Where can our companion pass take us next? Yes, Portland

It has been about 6 months since I first discovered travel hacking as a hobby. I’m surprised that a bargain-loving traveler like me didn’t figure it out sooner.  Even though the first part of this hobby has consisted of feverishly earning miles and points, we are already reaping the benefits with our Southwest Companion Pass. It’s going to let us travel around the US for the next 18 months for nearly free.

I’ve always wanted to travel to Boston, Philadelphia, and Atlanta but once we got the Companion Pass, the options seemed limitless. I stared at the Southwest route map on many occasions and reconsidered many places that are now much more affordable.

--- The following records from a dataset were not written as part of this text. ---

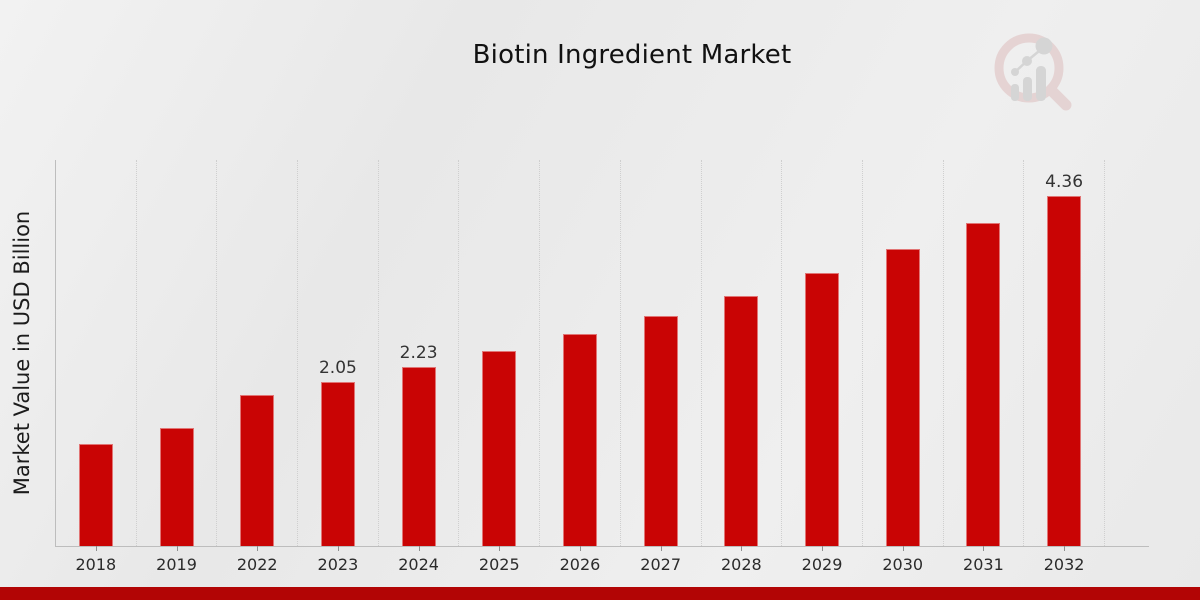 The image size is (1200, 600). What do you see at coordinates (338, 564) in the screenshot?
I see `x-axis-tick-label: 2023` at bounding box center [338, 564].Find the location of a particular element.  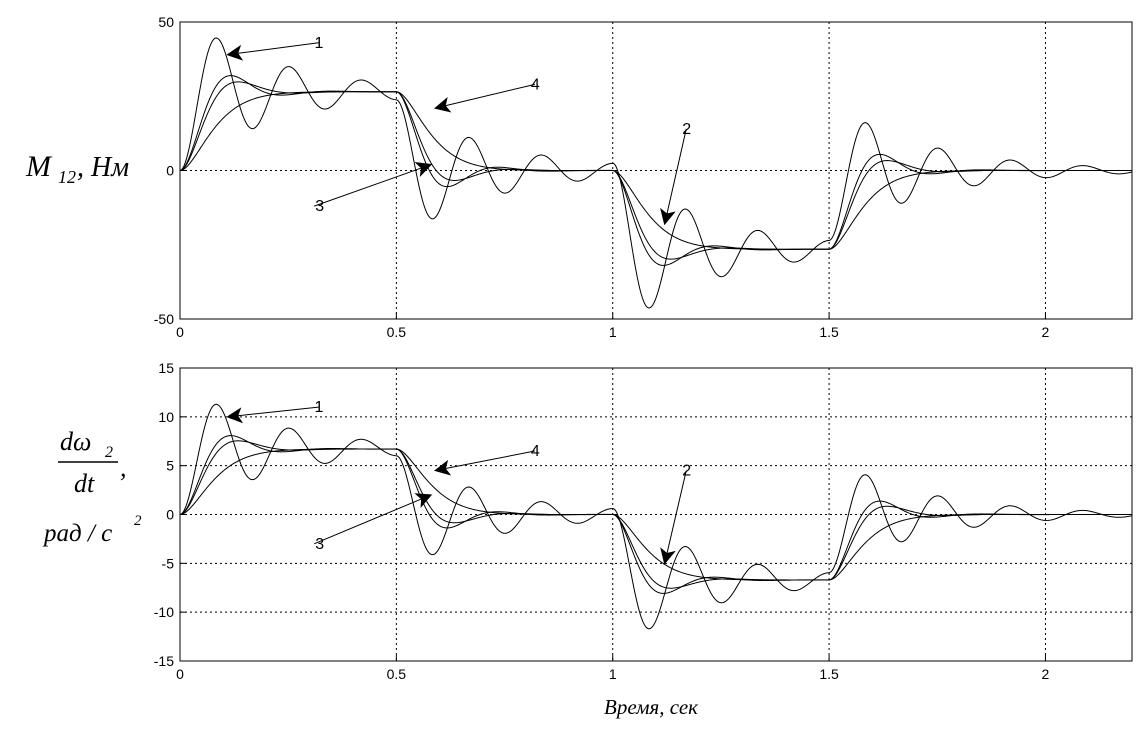

y-tick-label: -15 is located at coordinates (164, 661).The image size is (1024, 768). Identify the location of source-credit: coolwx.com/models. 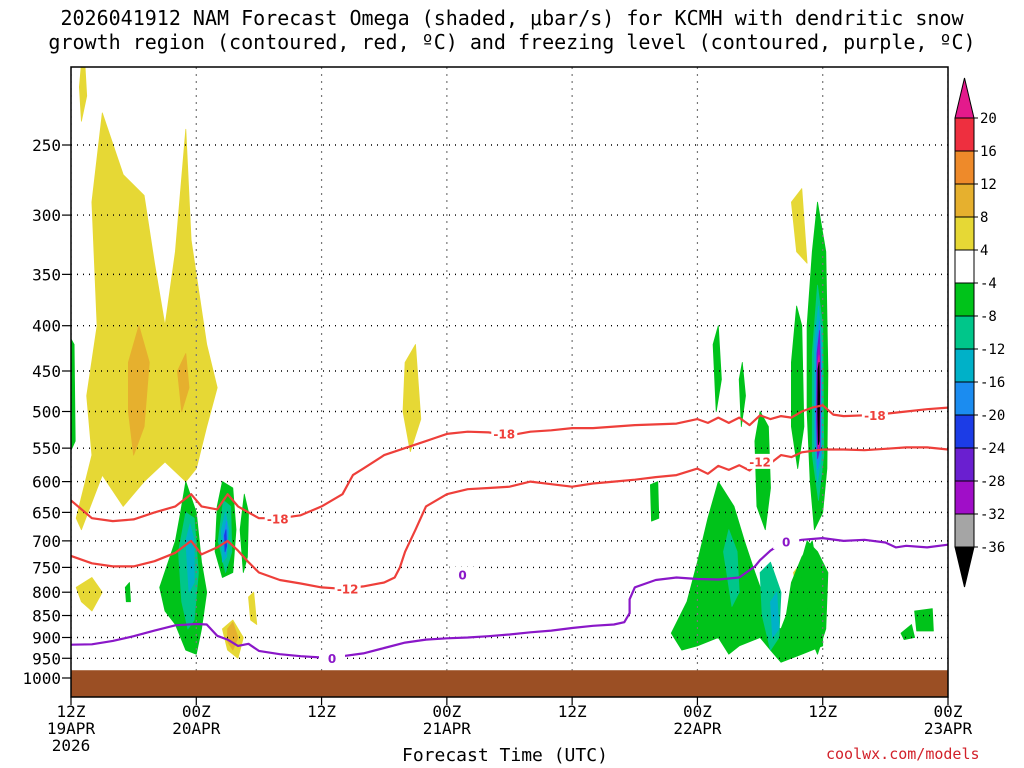
(903, 754).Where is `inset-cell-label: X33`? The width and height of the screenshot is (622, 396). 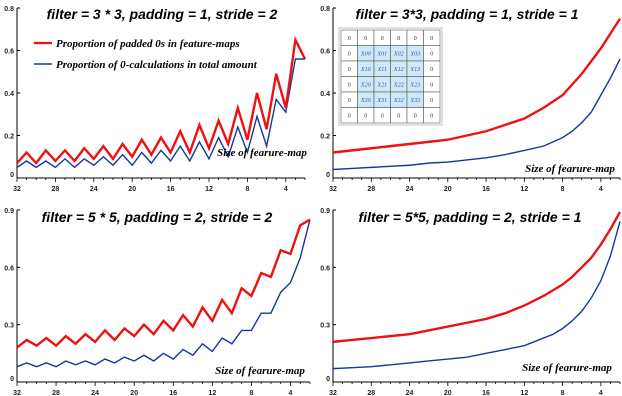
inset-cell-label: X33 is located at coordinates (414, 101). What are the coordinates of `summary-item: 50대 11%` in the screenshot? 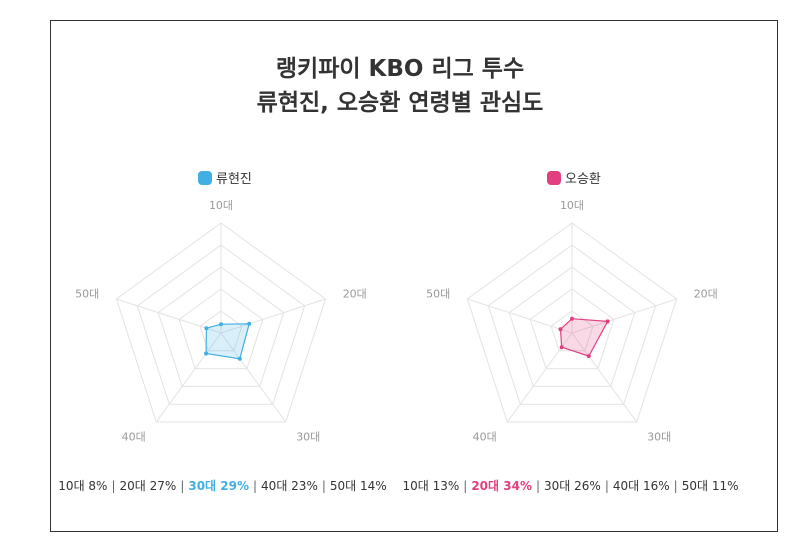 It's located at (710, 486).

We took a trip to Chicago a few weeks back and decided to make Portland our second stop.  To tell you the truth, when I first picked Portland, I had no idea what to expect.  I figured it would be a second-rate Seattle.  But after a fantastic weekend (partially thanks to the wonderful weather we experienced), we’re completely sold on the city and love it even more than Seattle (which I think is fabulous).

Upon seeing all of the flannel-wearing, PBR-drinking, tattooed people, Henry was already thinking of how he could move there.  These Portland “hipsters” seem more genuine in their lifestyle than LA hipsters who are ironically trying to fit into this independent subculture. Anyway, once Henry found out that Portland gets even more rain than Seattle, his dreams of becoming an Oregonian were shattered.

All in all, we had an incredible vacation full of memorable moments. The first thing we did after leaving the airport was to head for the good food. It’s a good thing Henry loves to eat just as much as I do.

Our first stop was the incredible Waffle Window. For $4-$6, you can choose from an assortment of creative waffles. We had the 3B’s (Bacon, Brie, and Basil) the first day and returned the second day to try the Blueberry Cheesecake Waffle (amazing!!).

The Waffle Window

The Waffle Window

Next, we stopped at a couple of food cart pods and ate our way through those.  We have food trucks in LA but Portland has food carts. They’re smaller and probably cheaper to start up and they’re usually organized in pods throughout the city.

Food cart pod

Food cart pod

Eventually, we even made it to the famous Voodoo Doughnuts. It took 3 attempts.  Even though it’s open 24 hours a day, it always had a line.  I did enjoy the Bacon Maple Bar but the other “naughty” donuts didn’t really get me excited.

Henry has an obsession with Chinatowns; I don’t know what it is but he loves to check them out in every city he visits.  Portland’s Chinatown is particularly depressing. Even in the middle of day on a Saturday, there was no one walking around. No tourists, no Chinese people…well…no other Chinese people if you don’t count us.  It is, however, home to one of the few Chinese gardens in North America and it was built by the team from China who also did the garden at the Huntington Library.

Entrance of the Chinese Garden

Entrance of the Chinese Garden

By the Chinese Garden

By the Chinese Garden

Chinese Garden

Chinese Garden

We checked out the nearby Portland Saturday Market; full of holistic healers, hippies, and all of the other characters that keep Portland weird.  Benjamin was very popular there; as he usually is everywhere he goes.